**WHAT NEEDS TO BE DONE**.
Give back exactly the lines of the material below that start at the line containing "Where should I" and end at the line containing "the Gzipped source", and no others.

**DATA TO PROCESS**.
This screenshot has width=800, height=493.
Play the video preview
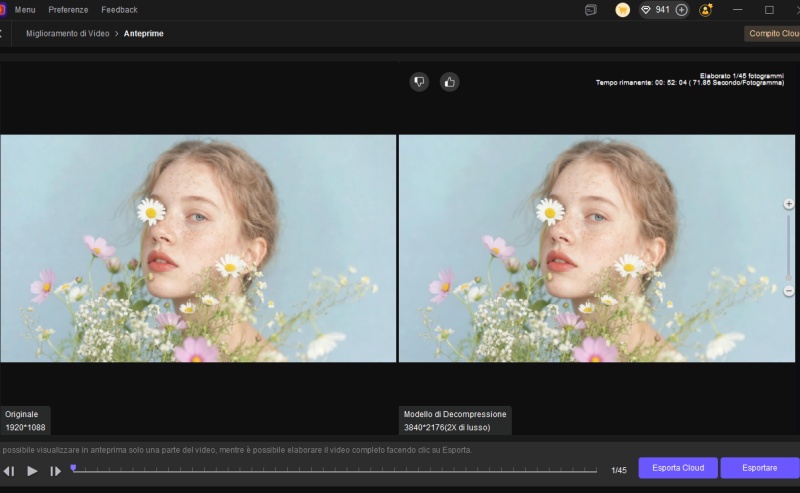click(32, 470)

...

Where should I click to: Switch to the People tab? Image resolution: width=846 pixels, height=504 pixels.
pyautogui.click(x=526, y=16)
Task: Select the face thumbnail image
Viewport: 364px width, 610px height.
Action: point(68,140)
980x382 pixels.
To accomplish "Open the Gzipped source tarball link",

* * *

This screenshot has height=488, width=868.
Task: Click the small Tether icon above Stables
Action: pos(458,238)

**RESULT FOR THIS EXERCISE**.
Where should I click to: Switch to the People tab? Image resolution: width=846 pixels, height=504 pixels.
pyautogui.click(x=526, y=16)
Task: Select the face thumbnail image
Viewport: 364px width, 610px height.
Action: point(68,140)
980x382 pixels.
To accomplish "Open the Gzipped source tarball link",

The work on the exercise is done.